Alameda 2009 is in a very specific population (congestive heart failure and cardiac arrhythmia patients), which may not be generalisable to other patient groups and also is of low quality and should therefore not be used.

Evidence from Stowell 2013 is of very low quality. This study compared control cases with outlying patients using a matched pair design based on age, sex and reason for admission. However, it is likely that patients who are less severely ill are admitted to outlying wards and are therefore less likely to die, so the study may have underestimated the effect of outlying status on mortality.

Perimal-Lewis 2013 and Serafini 2015 were the best quality studies (moderate) and were in a more generalisable population. The effect sizes seem realistic and had no serious imprecision. These studies should be used to inform the economic model.

These studies showed a modest but expected increase in mortality for medical outliers. This could be an underestimate though due to the nature of the observational studies where the more acutely ill patients are less likely to be medical outliers.

Severe adverse events

Santamaria 2014 was the only study to adjust for all 3 confounders and was moderate quality and no serious imprecision around the point estimate. Serious adverse events were defined as call outs for the emergency medical team. It is likely that medical emergency teams are variable in staff makeup both nationally and internationally. Therefore the evidence may not be generalisable to the UK.
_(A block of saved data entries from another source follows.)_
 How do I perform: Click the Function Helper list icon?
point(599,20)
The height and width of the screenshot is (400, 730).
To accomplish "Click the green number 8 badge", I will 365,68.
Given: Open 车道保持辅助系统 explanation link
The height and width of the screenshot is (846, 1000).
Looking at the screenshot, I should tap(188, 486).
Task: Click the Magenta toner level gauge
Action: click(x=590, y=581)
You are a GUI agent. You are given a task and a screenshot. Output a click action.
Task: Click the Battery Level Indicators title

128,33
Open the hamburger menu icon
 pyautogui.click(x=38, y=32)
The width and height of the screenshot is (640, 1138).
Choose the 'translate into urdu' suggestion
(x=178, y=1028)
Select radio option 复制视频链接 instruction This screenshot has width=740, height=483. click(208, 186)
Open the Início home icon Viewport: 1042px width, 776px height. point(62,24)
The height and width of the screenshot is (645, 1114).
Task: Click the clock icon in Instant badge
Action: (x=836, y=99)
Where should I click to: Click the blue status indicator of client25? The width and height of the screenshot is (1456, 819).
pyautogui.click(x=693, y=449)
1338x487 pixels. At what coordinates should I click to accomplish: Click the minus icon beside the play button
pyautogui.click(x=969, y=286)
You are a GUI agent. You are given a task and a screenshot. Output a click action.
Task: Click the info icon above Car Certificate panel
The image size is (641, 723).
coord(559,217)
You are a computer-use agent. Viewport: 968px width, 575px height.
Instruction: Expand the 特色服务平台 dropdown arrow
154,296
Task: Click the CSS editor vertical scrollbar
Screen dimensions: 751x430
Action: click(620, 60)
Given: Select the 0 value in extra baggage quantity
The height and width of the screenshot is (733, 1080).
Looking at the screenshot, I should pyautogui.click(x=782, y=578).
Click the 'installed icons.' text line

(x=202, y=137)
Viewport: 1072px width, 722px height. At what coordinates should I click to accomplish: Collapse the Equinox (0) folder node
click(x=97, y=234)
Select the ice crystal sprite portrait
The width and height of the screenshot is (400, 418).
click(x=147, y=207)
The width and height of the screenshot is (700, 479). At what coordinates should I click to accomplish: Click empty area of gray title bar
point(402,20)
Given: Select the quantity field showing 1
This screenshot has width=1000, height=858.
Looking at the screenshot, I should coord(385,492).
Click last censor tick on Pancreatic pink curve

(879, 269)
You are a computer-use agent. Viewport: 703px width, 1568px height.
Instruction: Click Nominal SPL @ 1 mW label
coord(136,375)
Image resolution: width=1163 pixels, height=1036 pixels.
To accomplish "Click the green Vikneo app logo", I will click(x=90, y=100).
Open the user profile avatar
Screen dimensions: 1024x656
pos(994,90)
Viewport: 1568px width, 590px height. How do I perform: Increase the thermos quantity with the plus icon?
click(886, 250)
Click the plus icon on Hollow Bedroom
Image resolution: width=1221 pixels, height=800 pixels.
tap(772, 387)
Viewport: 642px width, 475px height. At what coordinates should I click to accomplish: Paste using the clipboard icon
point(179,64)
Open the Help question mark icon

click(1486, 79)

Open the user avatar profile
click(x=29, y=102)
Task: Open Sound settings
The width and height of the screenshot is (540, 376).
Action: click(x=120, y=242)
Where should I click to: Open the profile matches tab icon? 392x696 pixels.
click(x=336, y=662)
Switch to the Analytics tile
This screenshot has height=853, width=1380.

Evidence from Stowell 2013 is of very low quality. This study compared control cases with outlying patients using a matched pair design based on age, sex and reason for admission. However, it is likely that patients who are less severely ill are admitted to outlying wards and are therefore less likely to require transfer to the ICU, so the study (which showed no effect of outlier status) may have underestimated the effect of outlying status on serious adverse events defined as transfer to ICU. Alameda 2009 is in a very specific population (congestive heart failure and cardiac arrhythmia patients), which may not be generalisable to other patient groups and also is of low quality with serious imprecision around the point estimate and should therefore not be used.

The subgroup considered that overall, there appears to be an increase in serious adverse event rate in outlying patients.

Length of stay

Alameda 2009 is in a very specific population (congestive heart failure and cardiac arrhythmia patients), which may not be generalisable to other patient groups. However, the study was the only one to report mean differences in length of stay and provided moderate quality evidence. The evidence suggested that outlying patients have a longer length of stay, which the subgroup felt fitted with clinical experience. However, the results of this study may not generalisable to the entire AME population, as these patients may require specialised tests prior to discharge, which are more difficult to arrange from an outlying ward.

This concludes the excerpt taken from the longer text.